Voice commands (very good)
You can access all the features listed above using voice commands, and it is specifically practical while driving or while working out. I can say that it does not work 100% of the time when you have a foreign accent, however, it works pretty well the majority of the time, and as a user I highly appreciate this capability. When it comes to sending a text or a message to people in your contact book, those with foreign names will be hard to access to voice, probably because the system has not been trained to pronounce foreign names with an English accent, and that is true for any smart watch powered by Android Wear.
Applications (very good)
The number of applications for Android Wear has been increasing every day since the launch of the Wearable OS in may 2014.
You can get tons of great apps for Android Wear including Evernote, Lyft, and more. Once you have installed an Android Wear compatible app, you can access it from the “Start” menu in the feature menu that you access by saying “Ok Google” or by tapping on the home screen (then scroll down, “Start” is the last feature.
Battery and charger (very good for an OLED smart watch)
Battery Life (very good)
When it comes to Smart watches, battery life is one of the key features to get right to satisfy consumers. To date, most of the Smart watches that provide a color LCD display last one day on a single charge. Knowing that users want more, LG offers a slightly higher capacity than the competition with a 410 mAH battery. As required by Android Wear, the display is always on, however, it goes into dim mode pretty quickly on a dark background (power saver for OLED), and you can still read the time since the light gray clock legs are visible.
Compared to competitive watches that get only one day of battery life, the LG G watch R lasted on average more than a day up to a day and a half with moderate use. At some point, I could use moderately the device for about 7 hours with only 25% of charge.
Charging time (good)
The charger is a proprietary cradle, similar to the one (except for the rounded shape) of the LG G Watch. You can see the charging pins on the back of the device in the photo displayed in the Industrial Design paragraph. The charging time was quite fast, after 45 minutes the G Watch R was charged at 75%, then it took another 35 minutes to get to 100%. So it takes about 1 hour 20 to fully charge your watch (from 0%), previous generation models took 2 hours to charge.
The LG G Watch R full circular P-OLED delivers an impressive image quality with wide viewing angles. The traditional sport watch design is not really unique and its large size will certainly be a no-go for the majority of the female audience, but it is certainly appealing for the men who want a watch that “looks like a watch” (and not a geeky gadget).
A great product design with a full circle OLED display that delivers an impressive image quality. Good performance and relatively long battery life for a smart watch equipped with a high quality colored touch display.
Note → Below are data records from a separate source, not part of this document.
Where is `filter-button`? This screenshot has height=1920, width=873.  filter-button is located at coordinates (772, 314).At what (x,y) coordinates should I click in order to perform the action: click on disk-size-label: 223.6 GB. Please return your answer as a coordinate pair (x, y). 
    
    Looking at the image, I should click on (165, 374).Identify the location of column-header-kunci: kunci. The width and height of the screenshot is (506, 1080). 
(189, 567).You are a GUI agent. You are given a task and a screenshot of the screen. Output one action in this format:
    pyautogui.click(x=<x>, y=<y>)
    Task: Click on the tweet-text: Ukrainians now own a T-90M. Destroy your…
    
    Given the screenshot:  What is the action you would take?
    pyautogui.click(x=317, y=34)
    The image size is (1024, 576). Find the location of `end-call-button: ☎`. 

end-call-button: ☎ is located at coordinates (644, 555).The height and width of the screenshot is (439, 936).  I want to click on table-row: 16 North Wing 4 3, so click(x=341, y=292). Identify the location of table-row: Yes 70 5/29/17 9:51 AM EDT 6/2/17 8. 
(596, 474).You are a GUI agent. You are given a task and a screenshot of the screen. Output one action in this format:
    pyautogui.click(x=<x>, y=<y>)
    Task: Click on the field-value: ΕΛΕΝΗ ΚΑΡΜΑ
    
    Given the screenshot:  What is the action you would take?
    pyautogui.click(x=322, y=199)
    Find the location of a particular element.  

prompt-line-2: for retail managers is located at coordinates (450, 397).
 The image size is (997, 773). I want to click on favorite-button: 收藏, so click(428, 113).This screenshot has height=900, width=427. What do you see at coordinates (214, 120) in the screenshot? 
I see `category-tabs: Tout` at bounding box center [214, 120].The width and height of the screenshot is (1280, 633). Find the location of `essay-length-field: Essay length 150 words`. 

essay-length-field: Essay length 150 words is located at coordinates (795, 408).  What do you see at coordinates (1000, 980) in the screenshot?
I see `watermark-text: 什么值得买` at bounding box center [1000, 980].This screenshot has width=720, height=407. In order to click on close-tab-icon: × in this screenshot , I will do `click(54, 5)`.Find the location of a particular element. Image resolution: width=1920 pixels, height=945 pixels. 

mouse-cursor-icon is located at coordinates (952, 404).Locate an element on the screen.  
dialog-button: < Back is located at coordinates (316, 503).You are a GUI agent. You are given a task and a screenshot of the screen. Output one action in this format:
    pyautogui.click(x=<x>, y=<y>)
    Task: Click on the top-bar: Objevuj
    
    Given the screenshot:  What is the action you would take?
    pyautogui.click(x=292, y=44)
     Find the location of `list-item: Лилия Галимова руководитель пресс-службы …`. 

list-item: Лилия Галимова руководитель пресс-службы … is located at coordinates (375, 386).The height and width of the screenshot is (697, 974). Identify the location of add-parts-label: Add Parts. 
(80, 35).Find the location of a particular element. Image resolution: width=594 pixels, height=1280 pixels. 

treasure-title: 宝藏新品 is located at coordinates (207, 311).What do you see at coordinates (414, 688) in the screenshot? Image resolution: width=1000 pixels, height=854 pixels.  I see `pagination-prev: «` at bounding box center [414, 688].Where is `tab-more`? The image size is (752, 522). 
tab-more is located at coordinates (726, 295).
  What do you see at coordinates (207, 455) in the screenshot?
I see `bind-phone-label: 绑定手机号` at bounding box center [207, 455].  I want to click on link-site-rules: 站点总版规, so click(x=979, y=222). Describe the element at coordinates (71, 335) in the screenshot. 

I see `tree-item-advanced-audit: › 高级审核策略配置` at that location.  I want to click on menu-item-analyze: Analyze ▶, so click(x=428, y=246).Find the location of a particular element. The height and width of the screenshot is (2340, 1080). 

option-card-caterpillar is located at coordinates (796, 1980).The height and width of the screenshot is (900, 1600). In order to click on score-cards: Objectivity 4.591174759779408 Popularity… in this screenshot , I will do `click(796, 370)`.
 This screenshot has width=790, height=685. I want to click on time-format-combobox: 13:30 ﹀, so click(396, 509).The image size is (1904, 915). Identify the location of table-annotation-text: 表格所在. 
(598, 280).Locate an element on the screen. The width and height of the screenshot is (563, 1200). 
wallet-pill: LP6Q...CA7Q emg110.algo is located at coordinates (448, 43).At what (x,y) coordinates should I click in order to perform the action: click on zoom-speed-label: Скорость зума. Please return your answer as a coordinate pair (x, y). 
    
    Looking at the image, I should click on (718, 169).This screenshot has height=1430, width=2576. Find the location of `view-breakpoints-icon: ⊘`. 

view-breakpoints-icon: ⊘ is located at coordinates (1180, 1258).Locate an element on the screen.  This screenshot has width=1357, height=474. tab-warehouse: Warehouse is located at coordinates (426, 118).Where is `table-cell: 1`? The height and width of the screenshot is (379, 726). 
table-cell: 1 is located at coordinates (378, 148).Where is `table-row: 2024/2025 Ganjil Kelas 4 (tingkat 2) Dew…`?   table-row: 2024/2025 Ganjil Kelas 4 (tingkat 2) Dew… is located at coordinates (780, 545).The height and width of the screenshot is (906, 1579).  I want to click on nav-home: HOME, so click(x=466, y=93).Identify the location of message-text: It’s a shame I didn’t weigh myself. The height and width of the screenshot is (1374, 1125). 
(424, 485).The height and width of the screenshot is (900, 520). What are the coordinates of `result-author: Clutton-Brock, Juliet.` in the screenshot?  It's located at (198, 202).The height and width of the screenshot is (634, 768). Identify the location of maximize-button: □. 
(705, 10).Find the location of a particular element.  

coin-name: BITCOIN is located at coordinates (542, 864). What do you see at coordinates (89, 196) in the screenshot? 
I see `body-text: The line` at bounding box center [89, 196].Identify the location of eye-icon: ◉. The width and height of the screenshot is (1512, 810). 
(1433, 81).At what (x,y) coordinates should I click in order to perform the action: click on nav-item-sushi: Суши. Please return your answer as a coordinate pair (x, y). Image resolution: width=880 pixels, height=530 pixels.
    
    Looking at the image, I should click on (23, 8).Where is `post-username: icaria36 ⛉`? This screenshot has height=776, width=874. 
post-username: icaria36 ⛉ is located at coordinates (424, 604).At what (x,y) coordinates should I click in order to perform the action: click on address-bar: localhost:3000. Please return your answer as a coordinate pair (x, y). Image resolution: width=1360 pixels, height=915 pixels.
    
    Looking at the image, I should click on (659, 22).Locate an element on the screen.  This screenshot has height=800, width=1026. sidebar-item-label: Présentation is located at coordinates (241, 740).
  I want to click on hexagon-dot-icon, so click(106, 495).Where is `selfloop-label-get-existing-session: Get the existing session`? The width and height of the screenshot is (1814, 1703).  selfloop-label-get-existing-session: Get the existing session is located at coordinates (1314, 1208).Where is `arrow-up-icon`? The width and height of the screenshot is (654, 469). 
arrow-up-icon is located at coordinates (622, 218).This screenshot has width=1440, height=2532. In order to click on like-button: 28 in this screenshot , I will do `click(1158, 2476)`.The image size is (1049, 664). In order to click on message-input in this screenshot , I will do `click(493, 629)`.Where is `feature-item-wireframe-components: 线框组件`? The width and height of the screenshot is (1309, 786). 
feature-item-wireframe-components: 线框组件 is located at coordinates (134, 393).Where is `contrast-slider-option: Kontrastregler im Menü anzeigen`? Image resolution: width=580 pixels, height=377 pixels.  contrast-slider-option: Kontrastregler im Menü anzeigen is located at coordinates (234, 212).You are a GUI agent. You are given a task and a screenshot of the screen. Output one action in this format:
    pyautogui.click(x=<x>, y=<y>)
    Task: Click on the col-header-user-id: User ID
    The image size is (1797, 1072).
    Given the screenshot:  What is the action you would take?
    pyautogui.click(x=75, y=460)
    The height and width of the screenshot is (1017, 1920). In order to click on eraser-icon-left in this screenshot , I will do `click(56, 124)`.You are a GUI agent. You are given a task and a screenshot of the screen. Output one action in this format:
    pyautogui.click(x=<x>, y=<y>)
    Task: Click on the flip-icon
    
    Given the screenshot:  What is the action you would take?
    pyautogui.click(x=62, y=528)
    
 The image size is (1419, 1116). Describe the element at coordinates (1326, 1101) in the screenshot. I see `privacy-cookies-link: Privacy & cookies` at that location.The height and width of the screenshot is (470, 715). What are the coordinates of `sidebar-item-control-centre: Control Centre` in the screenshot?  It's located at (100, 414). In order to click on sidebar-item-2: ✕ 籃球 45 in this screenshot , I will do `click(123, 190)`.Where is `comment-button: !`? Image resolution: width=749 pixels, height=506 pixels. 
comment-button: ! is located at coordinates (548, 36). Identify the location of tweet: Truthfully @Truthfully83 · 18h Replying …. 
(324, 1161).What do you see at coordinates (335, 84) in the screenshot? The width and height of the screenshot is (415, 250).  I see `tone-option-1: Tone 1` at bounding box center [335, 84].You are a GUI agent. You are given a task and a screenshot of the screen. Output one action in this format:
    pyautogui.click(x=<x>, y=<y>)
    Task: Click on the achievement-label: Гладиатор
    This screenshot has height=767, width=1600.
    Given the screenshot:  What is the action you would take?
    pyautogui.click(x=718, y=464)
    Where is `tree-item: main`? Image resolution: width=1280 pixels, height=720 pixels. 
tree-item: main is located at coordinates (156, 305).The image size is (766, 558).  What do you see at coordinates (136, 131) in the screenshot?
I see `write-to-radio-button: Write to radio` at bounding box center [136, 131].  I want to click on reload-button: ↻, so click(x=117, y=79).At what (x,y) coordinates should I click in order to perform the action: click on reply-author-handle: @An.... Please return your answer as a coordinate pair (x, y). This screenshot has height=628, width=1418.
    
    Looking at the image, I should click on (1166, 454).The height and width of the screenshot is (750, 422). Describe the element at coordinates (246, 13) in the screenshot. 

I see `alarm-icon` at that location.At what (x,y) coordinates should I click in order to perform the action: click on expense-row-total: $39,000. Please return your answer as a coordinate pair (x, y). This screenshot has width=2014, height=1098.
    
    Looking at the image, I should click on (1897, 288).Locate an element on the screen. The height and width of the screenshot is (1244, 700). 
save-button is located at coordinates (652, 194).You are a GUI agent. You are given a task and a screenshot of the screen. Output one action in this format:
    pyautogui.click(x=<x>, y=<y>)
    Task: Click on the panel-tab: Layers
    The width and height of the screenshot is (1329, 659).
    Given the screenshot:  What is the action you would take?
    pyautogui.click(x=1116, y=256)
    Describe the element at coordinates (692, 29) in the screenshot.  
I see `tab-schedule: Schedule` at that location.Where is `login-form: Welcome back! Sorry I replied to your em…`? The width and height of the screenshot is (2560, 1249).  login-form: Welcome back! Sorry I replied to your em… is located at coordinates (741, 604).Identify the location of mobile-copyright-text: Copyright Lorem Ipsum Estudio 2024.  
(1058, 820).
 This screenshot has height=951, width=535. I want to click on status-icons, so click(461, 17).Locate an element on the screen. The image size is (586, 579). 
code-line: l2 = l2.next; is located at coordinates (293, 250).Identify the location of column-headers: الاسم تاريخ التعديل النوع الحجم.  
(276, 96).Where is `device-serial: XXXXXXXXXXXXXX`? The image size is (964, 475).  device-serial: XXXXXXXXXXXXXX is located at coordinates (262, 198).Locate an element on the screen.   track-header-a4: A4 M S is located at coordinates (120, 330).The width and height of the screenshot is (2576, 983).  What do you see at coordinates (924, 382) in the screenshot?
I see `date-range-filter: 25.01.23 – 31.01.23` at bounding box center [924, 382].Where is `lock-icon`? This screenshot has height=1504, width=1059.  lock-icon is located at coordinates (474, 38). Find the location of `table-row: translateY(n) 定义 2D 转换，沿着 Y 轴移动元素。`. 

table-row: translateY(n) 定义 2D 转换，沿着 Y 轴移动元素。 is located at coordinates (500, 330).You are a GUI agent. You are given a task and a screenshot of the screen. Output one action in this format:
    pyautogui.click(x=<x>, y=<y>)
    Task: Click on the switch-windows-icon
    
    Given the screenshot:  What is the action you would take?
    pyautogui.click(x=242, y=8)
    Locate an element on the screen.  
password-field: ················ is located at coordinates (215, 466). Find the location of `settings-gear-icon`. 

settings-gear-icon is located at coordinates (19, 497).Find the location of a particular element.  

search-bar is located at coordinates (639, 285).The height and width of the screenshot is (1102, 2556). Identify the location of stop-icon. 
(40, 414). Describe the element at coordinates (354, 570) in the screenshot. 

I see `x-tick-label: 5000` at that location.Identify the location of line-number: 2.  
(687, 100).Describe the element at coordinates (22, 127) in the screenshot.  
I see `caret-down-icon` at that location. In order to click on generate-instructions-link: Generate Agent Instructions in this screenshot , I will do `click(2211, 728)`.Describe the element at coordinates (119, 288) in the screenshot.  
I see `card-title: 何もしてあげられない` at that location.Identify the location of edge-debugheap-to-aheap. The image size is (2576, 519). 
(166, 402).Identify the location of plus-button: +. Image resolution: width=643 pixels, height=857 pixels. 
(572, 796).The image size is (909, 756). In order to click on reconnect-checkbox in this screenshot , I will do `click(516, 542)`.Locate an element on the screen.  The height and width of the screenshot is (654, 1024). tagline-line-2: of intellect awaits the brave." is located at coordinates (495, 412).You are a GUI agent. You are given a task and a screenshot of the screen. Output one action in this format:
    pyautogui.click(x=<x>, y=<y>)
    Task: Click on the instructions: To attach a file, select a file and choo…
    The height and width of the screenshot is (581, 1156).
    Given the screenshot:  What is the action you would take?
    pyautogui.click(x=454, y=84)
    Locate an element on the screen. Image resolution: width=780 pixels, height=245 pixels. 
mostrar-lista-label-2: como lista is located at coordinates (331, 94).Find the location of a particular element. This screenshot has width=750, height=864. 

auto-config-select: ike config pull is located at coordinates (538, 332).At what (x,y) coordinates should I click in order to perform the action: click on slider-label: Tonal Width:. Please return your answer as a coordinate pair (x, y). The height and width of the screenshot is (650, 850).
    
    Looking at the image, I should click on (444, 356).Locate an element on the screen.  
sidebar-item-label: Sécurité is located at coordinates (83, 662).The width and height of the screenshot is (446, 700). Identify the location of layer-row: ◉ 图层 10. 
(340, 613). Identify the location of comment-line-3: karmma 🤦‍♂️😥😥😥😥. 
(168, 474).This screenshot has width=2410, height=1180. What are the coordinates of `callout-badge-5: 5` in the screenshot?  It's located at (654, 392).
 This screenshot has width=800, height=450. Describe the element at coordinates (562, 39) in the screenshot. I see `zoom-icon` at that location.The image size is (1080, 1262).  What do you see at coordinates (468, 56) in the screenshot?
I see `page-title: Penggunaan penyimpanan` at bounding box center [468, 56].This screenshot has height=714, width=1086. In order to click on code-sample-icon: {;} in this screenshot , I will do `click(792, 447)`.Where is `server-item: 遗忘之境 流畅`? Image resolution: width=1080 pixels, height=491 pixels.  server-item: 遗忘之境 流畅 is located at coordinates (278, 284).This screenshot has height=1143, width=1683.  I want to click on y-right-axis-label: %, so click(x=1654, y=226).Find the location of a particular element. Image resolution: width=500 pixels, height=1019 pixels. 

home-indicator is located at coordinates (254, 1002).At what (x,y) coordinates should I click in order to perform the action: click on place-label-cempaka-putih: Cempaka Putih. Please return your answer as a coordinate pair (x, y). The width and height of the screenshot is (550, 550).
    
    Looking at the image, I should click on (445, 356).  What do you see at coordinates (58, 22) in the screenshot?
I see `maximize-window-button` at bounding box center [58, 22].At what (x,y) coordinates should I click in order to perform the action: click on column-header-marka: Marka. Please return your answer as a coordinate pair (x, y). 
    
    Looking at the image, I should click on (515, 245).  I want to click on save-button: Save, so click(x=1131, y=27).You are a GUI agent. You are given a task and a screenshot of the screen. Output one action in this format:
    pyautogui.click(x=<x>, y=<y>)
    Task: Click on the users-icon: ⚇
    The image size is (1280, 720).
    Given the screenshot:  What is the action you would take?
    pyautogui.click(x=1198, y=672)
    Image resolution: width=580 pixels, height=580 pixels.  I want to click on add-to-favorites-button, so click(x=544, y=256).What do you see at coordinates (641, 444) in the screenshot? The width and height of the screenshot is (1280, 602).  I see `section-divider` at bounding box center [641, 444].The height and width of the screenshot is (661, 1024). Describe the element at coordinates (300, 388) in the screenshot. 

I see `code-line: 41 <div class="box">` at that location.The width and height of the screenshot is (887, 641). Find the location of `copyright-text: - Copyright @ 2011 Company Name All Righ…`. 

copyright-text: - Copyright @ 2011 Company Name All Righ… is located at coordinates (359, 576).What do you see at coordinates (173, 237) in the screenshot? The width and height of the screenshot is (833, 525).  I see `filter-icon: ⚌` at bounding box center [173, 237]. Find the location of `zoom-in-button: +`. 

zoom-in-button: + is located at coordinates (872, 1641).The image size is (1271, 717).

The somewhat reliable heart rate monitor combined with the voice commands will appeal to the fitness aficionados who want to wear a good looking watch with fitness tracking capabilities.
When will women get their model?
What need to be improved
A day and a half battery life is not really sufficient in term of absolute usage, although it is the best that was done in that category (smart watches with LCD touch displays). Android Wear should display the complete copy of each email which is not coming from Gmail.